» QUOTED TEXT:
[start]

Chicagoan sets record for oldest skydiver at 104 years old: ‘Age is just a number’

At 104 years old, Dorothy Hoffner fell.

Then she kept falling, and falling, and falling. And when the lifelong Chicagoan finally touched the ground Sunday, she landed in the history books and became the oldest person to ever sky-dive.

“Age is just a number,” Hoffner told a cheering crowd moments after touching the ground at the Skydive Chicago Airport in Ottawa.

As the centenarian prepped to board the white Skyvan plane, she slowly pushed her red walker out into the skydiving resort’s hangar. She took off her light blue cardigan and lifted her black loafers a few inches off the ground one at a time to work her way into a harness. She declined a jumpsuit but accepted an altimeter.

She left the walker just short of the plane, where two expert instructors helped her up the steps into the hold.

“Let’s go, let’s go, Geronimo!” she said, finally seated.

The plane quickly rose, Hoffner all the while looking calm and confident. She was the only passenger not wearing ear plugs as the propellers loudly buzzed.

When the aft door opened to reveal tan crop fields far below, she and the U.S. Parachute Association-certified instructor she was tethered to stood. Hoffner insisted on leading the jump. When she first sky-dived at 100 years old, she was pushed out, she said. This time, she wanted to take charge.

She shuffled toward the edge and leaped into the air.

The plane beat her to the ground. Seven minutes after her jump, she drifted in for her historic landing. The wind pushed back her white hair. She clung to the harness draped over her narrow shoulders, a look of excitement and wonder spread across her face.

She picked up her legs as the ground approached. And finally, she plopped onto the ground.

The crowd gathered along the skydiving resort’s landing strip roared. Friends rushed to share congratulations. Someone brought over Hoffner’s red walker. She rose fast, and a reporter asked how it felt to be back on the ground.

“Wonderful,” Hoffner said. “But it was wonderful up there.”

“The whole thing was delightful, wonderful, couldn’t have been better,” she said.

Her mind quickly turned to the future. She might ride in a hot-air balloon next, she said.

“I’ve never been in one of those,” Hoffner said.

[end]

» INFORMATION PROVIDED:
[start]

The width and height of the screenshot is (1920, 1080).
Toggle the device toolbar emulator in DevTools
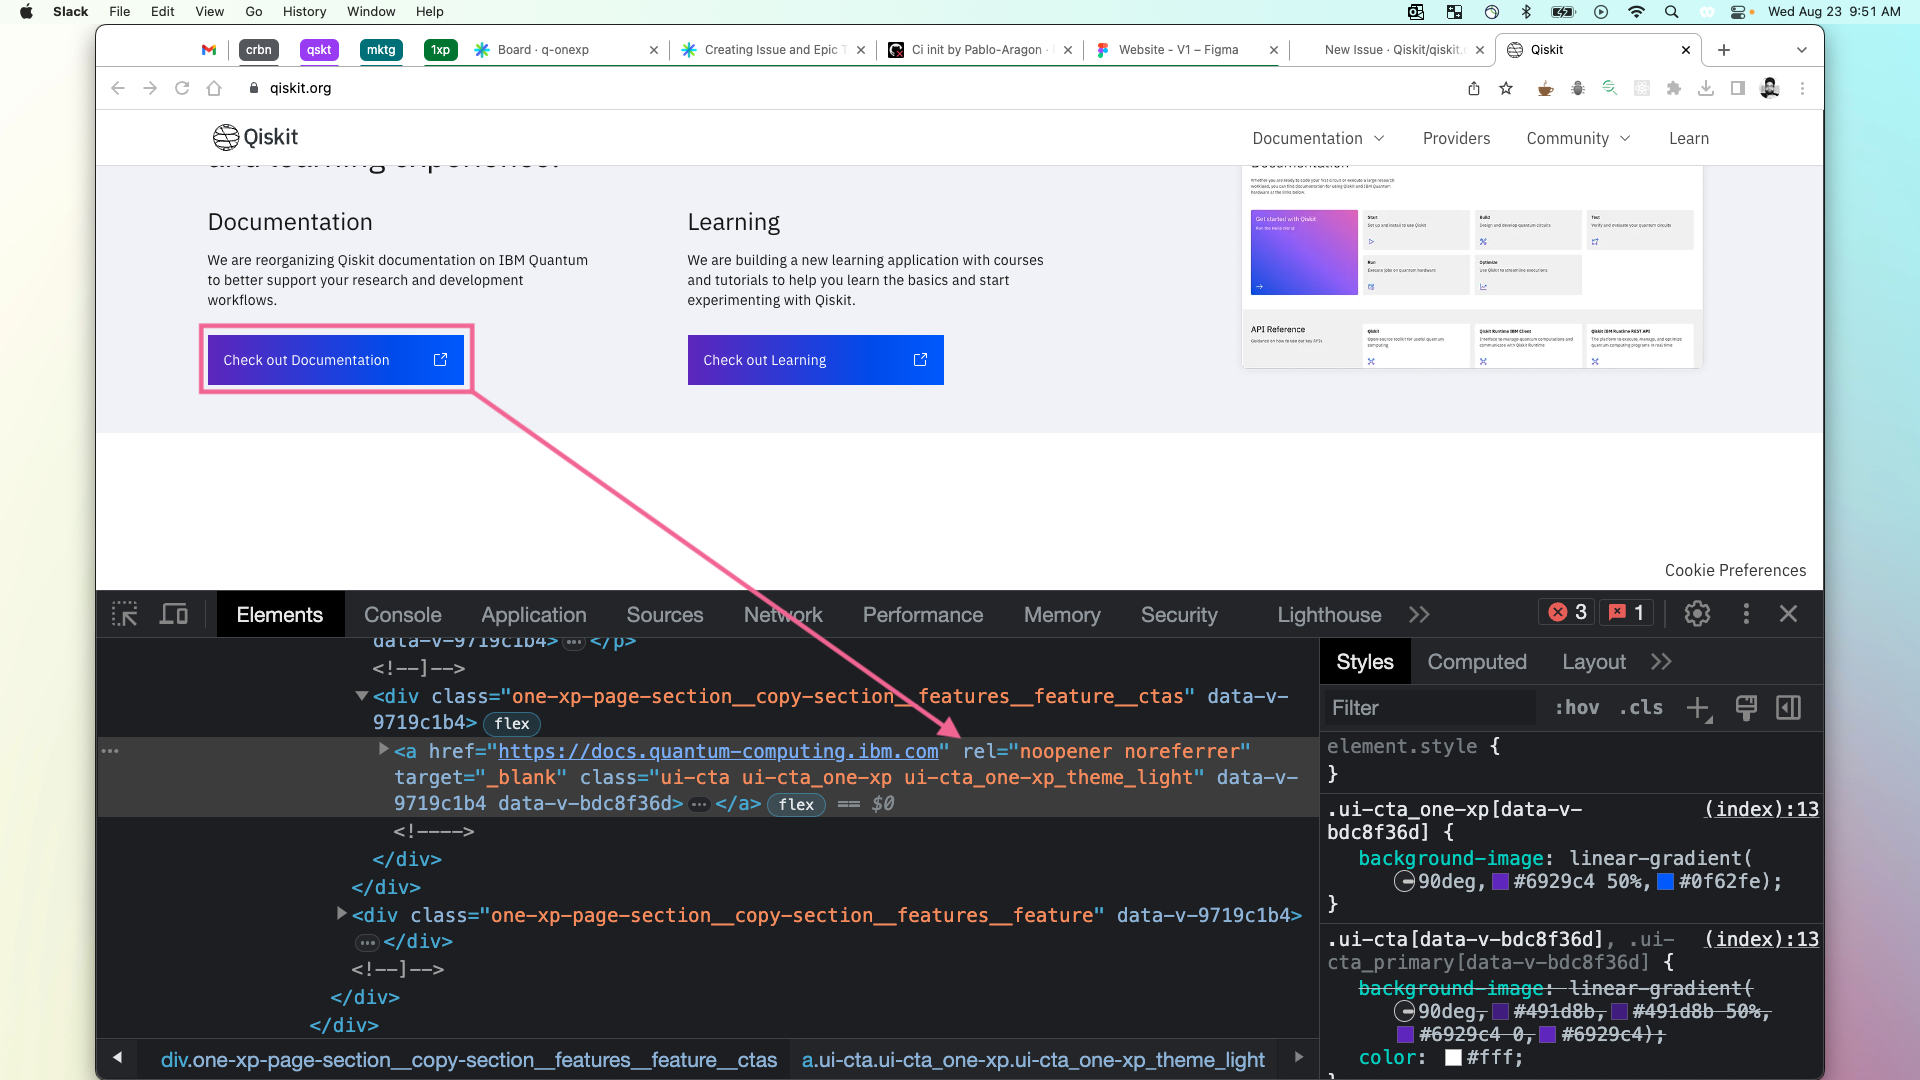173,614
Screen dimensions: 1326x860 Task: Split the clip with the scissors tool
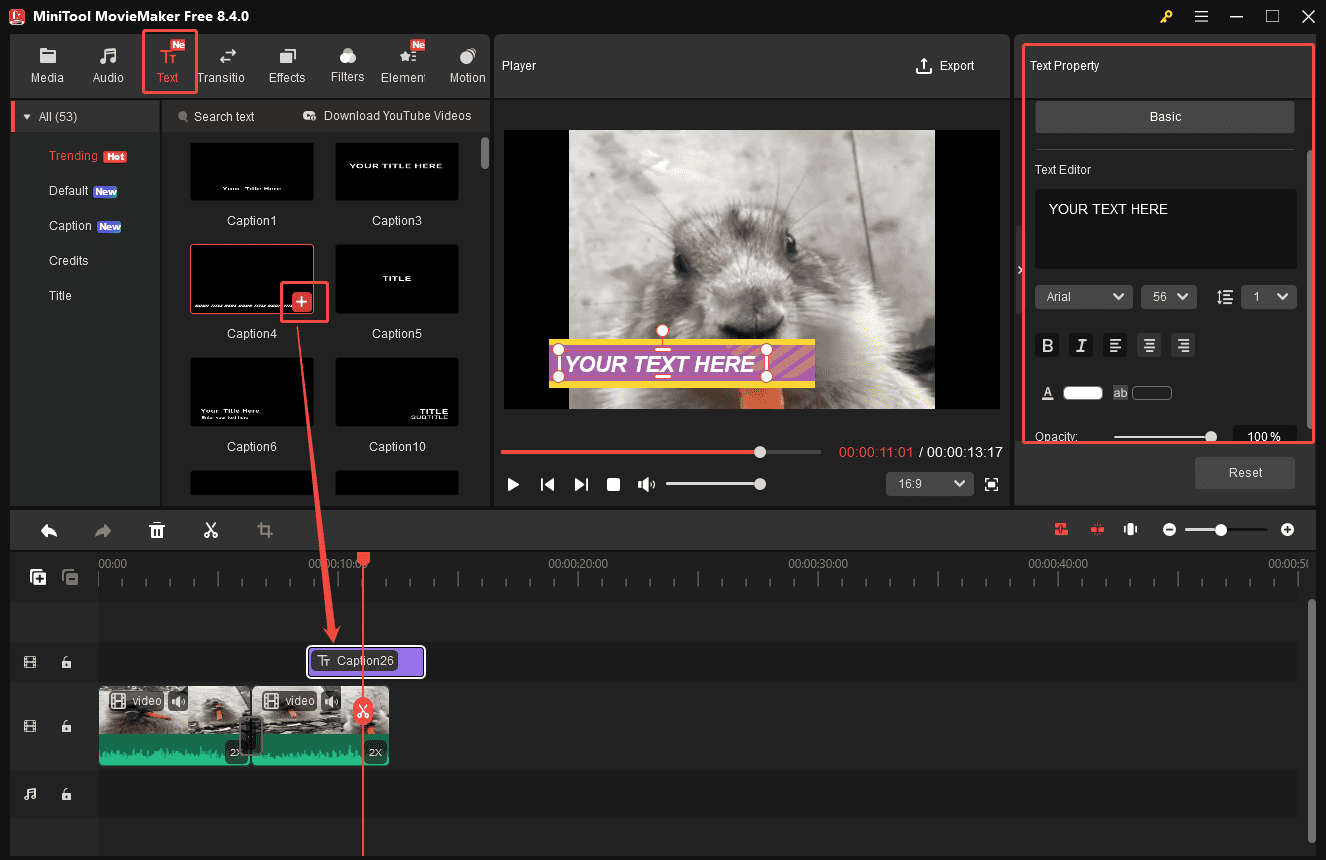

[end]

» SET OF TASKS:
1: List every color named in the article about Dorothy Hoffner's skydive, and say what each one describes.
2: Copy word for word the part of the article about Dorothy Hoffner's skydive that opens with the words containing "When the aft" and closes with "onto the ground.".
3: Go on with the article about Dorothy Hoffner's skydive, picking up right after its final line.

» TASK-BY-TASK ANSWERS:
1:
- White: the Skyvan plane and Hoffner's hair
- Red: her walker
- Light blue: her cardigan
- Black: her loafers
- Tan: the crop fields below the plane

2:
When the aft door opened to reveal tan crop fields far below, she and the U.S. Parachute Association-certified instructor she was tethered to stood. Hoffner insisted on leading the jump. When she first sky-dived at 100 years old, she was pushed out, she said. This time, she wanted to take charge.

She shuffled toward the edge and leaped into the air.

The plane beat her to the ground. Seven minutes after her jump, she drifted in for her historic landing. The wind pushed back her white hair. She clung to the harness draped over her narrow shoulders, a look of excitement and wonder spread across her face.

She picked up her legs as the ground approached. And finally, she plopped onto the ground.

3:
The Guinness World Record for oldest skydiver was set in May 2022 by 103-year-old Linnéa Ingegärd Larsson from Sweden. Hoffner’s record has yet to be certified. The Chicago senior is set to turn 105 in December.

She answered quickly when asked what it feels like to hold the age-based record.

“Like I’m old,” she said.

But the record didn’t seem to interest Hoffner ahead of her attempt to break it. Before her jump — originally scheduled for early September and delayed three times because of bad weather — her mind was focused instead on the peaceful descent through the sky, she told the Tribune last month.

She first tried skydiving at 100, when her dear friend Joe Conant of Andersonville told her he was planning to sky-dive. She wanted to join, she told him, because “it sounded interesting.” It became one of her favorite experiences.

“Floating down, it’s so smooth,” she said.

She encouraged everyone to try skydiving and has advice for those who want to give it a try.

“When you’re coming down, make sure you’ve got someone with you. That’s the important thing,” she said.

“I often thought, if I were to do this alone, I would pray when I pulled the parachute cord,” she continued. “If you pulled it too soon and got caught on the plane, then what would you do when you got caught on the plane? How could they land that plane with you hanging on it?”

The 104-year-old has spent her whole life in Chicago. She was raised in Garfield Park, where she lived for 50 years before moving to Jefferson Park. She has spent the last decade at the Brookdale Lake View senior living community. She raves about the facility’s three daily meals.

She worked for Illinois Bell throughout her working years, beginning in 1938 as an operator, she said. She never had any husbands or children — an essential ingredient she in part credits for her long life.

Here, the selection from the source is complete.